I like the story of Leon Degrelle, a Walloon politician who's party had just suffered a major defeat in the Belgian elections. Now it looked as if Degrelle would fall into obscurity until the Nazis invaded. Degrelle volunteered as a private in the Walloon SS unit. He quickly showed his combat prowess. He fought bravely and managed to rise to become commander of the unit. He was given huge amounts of medals and praise and according to Degrelle, Hitler once said to him "If I had a son I'd want him to be like you". As the war was coming to an end he commandeered a plane and flew it single handily to into Spain where he lived out the rest of his days.

Or if you're into novels with a good anti-hero, how about the story of Joseph "Sepp" Dietrich. He was once known as Hitler's butcher because of his loyalty and brutality, but was mocked for his seemingly low military skill. He soon became an expert at small unit tactics, and steadily rose to become one of Hitler's more trusted SS commanders.

Mictlantecuhtli

In Jalisco during the 1540s the Caxcan and other groups rose up against the Spanish.

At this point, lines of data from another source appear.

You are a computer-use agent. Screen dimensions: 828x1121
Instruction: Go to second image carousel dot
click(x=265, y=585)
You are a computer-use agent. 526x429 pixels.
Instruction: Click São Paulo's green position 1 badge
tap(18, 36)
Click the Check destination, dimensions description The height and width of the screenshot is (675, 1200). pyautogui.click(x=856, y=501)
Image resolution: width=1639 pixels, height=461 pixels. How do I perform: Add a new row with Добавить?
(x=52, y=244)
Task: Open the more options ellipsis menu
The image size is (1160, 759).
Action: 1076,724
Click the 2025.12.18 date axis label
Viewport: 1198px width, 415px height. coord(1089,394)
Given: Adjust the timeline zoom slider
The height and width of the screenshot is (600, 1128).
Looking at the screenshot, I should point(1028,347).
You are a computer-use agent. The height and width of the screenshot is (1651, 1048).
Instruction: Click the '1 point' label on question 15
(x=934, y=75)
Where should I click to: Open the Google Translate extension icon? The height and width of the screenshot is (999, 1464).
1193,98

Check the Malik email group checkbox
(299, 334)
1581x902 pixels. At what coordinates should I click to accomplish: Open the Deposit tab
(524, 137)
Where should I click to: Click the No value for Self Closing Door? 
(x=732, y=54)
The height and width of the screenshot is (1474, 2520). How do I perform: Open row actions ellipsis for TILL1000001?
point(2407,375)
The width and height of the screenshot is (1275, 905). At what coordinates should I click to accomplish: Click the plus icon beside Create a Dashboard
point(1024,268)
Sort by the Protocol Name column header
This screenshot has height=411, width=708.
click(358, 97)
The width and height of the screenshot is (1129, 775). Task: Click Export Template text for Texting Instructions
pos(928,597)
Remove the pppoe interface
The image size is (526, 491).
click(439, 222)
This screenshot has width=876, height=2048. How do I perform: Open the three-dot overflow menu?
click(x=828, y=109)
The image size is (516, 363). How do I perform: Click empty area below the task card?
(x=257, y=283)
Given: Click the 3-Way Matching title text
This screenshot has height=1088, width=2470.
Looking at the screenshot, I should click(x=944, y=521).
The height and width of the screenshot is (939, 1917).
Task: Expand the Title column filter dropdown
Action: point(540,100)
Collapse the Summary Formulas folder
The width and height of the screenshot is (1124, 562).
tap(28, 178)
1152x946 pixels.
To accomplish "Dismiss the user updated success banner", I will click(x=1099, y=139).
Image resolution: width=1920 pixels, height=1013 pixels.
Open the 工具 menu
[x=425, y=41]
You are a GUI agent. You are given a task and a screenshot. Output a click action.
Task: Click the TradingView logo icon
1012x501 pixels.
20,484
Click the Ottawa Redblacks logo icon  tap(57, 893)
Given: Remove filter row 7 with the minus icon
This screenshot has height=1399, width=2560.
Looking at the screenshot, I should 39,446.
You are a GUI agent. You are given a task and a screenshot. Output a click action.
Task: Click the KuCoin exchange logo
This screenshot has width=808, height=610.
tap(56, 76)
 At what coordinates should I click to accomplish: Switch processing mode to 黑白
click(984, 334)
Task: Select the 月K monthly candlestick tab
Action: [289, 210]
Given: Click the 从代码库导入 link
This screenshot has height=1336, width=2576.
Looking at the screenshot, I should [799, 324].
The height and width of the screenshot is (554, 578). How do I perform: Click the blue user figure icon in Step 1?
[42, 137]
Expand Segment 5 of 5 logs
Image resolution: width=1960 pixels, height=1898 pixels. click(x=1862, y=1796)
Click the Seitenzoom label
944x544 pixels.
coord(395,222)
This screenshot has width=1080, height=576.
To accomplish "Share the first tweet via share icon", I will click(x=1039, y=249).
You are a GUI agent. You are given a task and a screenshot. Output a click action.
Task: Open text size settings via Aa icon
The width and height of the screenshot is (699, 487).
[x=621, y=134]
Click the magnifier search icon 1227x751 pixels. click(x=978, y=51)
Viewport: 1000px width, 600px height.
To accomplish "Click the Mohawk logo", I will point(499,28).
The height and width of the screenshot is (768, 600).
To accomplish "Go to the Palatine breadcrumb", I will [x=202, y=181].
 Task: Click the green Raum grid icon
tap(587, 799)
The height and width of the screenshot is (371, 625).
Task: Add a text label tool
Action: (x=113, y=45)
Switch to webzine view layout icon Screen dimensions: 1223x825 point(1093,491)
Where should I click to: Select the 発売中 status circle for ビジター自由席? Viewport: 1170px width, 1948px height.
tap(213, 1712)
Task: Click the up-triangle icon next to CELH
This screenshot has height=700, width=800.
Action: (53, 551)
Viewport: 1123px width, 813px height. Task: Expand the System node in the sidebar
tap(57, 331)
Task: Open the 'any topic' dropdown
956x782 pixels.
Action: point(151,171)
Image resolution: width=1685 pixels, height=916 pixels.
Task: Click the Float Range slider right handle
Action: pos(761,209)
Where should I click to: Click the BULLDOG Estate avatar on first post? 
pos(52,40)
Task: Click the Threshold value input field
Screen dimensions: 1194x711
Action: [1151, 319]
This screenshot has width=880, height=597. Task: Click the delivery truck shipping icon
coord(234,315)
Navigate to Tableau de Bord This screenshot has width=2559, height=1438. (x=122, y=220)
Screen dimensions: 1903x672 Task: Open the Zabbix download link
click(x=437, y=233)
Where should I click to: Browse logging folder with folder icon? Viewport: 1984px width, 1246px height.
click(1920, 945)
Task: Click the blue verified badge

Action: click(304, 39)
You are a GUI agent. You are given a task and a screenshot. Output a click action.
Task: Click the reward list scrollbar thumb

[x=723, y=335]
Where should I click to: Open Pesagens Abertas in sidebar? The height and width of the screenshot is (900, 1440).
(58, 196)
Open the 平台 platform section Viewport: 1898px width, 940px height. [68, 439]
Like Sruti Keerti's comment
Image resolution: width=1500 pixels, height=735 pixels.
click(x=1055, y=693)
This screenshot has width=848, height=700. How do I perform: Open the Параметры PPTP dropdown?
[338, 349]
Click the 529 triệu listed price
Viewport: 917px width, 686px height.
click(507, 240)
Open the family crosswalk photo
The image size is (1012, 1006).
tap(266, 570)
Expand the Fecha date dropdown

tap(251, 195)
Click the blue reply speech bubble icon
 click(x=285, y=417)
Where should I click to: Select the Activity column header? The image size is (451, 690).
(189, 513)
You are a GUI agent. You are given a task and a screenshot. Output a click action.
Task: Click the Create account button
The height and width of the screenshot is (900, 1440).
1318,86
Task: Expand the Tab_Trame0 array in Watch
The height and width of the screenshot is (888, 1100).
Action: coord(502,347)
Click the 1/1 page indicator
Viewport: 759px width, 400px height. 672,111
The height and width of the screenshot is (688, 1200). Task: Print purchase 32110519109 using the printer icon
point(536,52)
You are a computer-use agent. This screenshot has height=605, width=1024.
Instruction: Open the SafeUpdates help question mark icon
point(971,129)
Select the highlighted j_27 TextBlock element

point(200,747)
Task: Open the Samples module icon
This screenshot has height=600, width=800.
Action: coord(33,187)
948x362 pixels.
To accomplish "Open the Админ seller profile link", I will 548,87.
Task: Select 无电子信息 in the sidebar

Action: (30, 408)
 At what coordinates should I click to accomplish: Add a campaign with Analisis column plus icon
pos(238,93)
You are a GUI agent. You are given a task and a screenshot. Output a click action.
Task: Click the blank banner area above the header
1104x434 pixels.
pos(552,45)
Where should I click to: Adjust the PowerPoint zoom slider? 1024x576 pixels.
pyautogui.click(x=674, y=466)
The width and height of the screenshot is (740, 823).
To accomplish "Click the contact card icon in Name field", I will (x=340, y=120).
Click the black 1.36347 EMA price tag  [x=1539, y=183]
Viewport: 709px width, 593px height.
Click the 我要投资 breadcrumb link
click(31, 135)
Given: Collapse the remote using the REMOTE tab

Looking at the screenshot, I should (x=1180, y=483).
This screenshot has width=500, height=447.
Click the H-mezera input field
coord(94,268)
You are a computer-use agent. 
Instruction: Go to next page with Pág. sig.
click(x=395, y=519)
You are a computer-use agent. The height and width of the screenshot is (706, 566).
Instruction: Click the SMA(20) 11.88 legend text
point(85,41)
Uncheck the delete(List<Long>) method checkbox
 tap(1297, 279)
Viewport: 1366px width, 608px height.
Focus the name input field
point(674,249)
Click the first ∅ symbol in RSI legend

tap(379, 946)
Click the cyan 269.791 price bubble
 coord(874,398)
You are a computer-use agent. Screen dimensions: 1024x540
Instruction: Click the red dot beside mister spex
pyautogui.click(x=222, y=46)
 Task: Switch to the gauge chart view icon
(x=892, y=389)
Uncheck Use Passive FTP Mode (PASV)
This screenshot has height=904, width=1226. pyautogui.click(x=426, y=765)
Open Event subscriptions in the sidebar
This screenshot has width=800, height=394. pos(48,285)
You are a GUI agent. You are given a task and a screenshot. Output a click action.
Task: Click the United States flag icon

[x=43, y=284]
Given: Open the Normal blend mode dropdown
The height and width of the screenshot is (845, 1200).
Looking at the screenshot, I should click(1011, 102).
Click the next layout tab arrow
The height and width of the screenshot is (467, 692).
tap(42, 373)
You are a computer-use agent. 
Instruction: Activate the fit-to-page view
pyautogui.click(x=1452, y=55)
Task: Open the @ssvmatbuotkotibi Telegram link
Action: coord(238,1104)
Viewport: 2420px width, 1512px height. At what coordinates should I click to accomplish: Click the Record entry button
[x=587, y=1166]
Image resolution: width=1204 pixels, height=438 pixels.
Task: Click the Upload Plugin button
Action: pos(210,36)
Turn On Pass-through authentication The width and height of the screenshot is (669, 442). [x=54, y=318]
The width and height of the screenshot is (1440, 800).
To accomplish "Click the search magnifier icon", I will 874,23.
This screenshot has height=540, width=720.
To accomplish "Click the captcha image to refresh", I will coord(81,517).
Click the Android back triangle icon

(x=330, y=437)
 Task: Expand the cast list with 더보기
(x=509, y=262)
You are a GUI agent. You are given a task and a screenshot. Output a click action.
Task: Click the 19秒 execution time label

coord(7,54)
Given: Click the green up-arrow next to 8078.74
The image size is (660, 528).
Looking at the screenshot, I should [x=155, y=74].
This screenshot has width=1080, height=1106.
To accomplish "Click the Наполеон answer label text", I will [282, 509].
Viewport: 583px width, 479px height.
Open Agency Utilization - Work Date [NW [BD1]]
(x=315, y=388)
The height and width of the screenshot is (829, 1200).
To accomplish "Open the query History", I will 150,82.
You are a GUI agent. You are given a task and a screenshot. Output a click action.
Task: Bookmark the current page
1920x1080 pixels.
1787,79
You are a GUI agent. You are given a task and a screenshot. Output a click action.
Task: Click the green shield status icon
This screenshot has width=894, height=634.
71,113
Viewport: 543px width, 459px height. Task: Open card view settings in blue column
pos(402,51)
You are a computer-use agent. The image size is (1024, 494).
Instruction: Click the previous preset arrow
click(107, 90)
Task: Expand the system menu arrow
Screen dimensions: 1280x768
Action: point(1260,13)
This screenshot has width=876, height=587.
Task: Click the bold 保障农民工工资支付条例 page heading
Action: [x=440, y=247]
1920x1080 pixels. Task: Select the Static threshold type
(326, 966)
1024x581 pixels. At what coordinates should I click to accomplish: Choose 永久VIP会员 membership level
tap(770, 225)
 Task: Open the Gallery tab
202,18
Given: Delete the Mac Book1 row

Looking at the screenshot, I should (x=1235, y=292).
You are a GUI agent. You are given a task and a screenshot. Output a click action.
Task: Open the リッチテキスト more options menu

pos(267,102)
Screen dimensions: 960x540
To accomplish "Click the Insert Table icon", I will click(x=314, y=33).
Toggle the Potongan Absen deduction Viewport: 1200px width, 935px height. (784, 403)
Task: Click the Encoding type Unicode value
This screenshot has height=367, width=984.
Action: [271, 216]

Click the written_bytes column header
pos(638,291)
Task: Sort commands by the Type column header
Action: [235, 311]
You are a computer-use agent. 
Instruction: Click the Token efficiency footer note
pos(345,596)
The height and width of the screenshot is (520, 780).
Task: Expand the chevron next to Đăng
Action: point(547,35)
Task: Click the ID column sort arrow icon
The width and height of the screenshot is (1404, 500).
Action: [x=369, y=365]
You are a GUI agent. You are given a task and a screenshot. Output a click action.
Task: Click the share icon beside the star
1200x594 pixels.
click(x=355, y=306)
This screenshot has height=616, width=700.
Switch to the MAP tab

The resulting ppunishment from the Spanish was so severe they killed enough of the natives over a few years to effectively wipe out Caxcan culture within a few generations. We know they spoke a dialect of Nahuatl, but that is pretty much it.

lngwstksgk

In the aftermath of Culloden, when so many survivors were brutally killed under the orders "no quarter given," General Hawley's young aide-de-camp Major James Wolfe spared the life of one Captain Donald MacDonald. Years later, Wolfe became a general and MacDonald served under him at Quebec. MacDonald spoke fluent French and answered the "qui vive" of the defenders, who had been expecting reinforcements, thereby allowing the English to scale the cliffs and access the Plains of Abraham, leading to the capture of Quebec and leaving an indelable mark on the history of Canada.

Only trouble with this story is that I can't be 100% certain that the Donald MacDonald Wolfe spared was the same who played the key role at Quebec. There's just too many Donald MacDonalds. (As an aside, the other person who may have played that role was Simon Fraser. But not that Simon Fraser the Canadians are thinking of, nor the Master of Lovat the Scots are thinking of. Not Lord Lovat either.)

brodie21

This is already a novel, but The Last Battle by Stephen Harding tells the tale of when Wehrmacht and US infantry forces teamed up against Waffen SS to rescue French VIPs that were being held in Schloss Itter in Bavaria.